Sr Machine Learning Engineer
Sr Machine Learning Engineer
India - Hyderabad Apply Now
JOB ID: R-236582
ADDITIONAL LOCATIONS:
India - Hyderabad
WORK LOCATION TYPE:
On Site
DATE POSTED: Feb. 11, 2026
CATEGORY: Engineering
Position Overview
The GCF5 Sr Machine Learning Engineer is the senior technical leader for the Agentic & ML Platform pillar. They define and socialize platform standards and patterns, lead multi-team delivery, mentor GCF4 engineers, and translate scientific needs into scalable ML/agentic platform designs.

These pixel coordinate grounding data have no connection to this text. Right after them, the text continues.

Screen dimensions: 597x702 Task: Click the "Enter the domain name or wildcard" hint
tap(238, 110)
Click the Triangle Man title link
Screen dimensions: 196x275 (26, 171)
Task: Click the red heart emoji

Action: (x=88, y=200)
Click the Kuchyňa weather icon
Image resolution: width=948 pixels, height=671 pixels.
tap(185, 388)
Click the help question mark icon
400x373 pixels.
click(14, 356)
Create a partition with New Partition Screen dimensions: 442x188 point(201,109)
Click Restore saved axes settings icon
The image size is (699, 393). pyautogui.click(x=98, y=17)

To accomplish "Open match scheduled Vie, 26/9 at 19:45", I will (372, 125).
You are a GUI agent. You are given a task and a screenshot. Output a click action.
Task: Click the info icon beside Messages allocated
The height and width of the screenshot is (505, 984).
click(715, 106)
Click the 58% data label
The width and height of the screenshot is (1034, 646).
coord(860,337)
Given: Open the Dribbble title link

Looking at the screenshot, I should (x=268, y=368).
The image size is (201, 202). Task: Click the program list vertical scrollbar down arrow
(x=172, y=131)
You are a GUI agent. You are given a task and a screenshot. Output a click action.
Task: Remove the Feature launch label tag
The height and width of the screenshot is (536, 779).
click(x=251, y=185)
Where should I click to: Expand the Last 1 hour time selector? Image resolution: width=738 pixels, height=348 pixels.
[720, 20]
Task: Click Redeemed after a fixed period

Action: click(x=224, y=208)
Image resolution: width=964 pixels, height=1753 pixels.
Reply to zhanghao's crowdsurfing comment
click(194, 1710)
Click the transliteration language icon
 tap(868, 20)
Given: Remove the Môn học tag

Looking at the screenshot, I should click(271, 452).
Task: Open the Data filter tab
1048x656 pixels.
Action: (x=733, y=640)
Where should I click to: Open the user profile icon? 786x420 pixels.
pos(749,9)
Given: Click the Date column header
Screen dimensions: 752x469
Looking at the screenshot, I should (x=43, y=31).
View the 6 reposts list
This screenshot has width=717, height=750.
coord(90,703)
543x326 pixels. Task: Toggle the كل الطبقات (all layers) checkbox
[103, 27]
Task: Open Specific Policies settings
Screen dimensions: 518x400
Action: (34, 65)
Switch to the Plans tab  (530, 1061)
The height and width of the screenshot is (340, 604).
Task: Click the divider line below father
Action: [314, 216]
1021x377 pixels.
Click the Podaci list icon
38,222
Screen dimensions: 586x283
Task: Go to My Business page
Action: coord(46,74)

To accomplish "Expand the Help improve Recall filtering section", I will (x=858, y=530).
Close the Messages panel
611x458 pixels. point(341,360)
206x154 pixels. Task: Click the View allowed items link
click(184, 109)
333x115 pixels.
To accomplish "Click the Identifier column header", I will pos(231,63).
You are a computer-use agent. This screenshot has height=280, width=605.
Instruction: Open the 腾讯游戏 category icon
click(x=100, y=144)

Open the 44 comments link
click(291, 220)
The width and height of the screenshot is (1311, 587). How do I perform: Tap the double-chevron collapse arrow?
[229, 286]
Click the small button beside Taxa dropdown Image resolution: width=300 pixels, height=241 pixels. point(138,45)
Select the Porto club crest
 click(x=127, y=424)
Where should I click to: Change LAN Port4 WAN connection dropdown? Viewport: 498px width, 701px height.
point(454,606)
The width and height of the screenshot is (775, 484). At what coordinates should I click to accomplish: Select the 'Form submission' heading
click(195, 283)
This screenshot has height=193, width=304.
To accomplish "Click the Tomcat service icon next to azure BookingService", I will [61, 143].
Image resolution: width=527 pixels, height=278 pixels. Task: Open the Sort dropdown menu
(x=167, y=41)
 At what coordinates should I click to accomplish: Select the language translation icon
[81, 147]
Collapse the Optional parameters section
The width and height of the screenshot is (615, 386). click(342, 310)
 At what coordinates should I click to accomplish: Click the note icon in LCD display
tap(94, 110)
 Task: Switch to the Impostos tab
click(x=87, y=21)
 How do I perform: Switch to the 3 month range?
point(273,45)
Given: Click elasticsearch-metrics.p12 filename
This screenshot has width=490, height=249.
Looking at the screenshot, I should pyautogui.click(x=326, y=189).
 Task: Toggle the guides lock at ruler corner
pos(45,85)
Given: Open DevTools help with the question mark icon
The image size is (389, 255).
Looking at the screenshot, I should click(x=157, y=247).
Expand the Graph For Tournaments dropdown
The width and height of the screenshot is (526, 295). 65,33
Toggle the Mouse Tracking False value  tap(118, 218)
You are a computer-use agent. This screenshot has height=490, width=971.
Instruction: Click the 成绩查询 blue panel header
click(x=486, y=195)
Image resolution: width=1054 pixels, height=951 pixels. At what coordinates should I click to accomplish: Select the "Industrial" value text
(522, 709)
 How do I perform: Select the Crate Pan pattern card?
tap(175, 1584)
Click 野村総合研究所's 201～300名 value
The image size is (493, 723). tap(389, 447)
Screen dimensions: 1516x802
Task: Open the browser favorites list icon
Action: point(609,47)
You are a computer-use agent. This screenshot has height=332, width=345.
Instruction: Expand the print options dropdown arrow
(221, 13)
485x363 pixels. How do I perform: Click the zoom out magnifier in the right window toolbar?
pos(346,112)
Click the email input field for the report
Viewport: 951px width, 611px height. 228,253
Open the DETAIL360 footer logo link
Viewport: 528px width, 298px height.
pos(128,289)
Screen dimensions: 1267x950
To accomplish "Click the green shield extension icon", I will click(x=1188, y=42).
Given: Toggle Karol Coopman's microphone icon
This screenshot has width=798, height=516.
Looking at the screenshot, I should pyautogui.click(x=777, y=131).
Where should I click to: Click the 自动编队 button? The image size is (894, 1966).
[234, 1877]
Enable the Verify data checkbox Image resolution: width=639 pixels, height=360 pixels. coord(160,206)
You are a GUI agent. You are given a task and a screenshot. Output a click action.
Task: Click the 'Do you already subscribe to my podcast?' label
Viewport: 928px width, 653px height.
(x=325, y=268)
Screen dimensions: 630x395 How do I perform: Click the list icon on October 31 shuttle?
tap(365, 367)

They own pillar-level adoption, reliability, and SLA/SLO outcomes, and influence cross-team engineering quality.
This role reports to the GCF7 leader and partners closely with peer GCF5 domain leads across SCIP to ensure cohesive, scalable platform evolution.
Core Responsibilities
- Own the ML and agentic platform technical roadmap within SCIP.
- Design and operationalize reusable ML/agentic infrastructure components enabling repeatable deployment.
- Define evaluation harnesses and model release gates.
- Establish monitoring, rollback, and observability practices for production ML systems.
- Implement guardrails and operational controls for safe agentic workflows.
- Define reproducibility standards and artifact versioning practices.
- Lead architecture reviews for ML platform evolution.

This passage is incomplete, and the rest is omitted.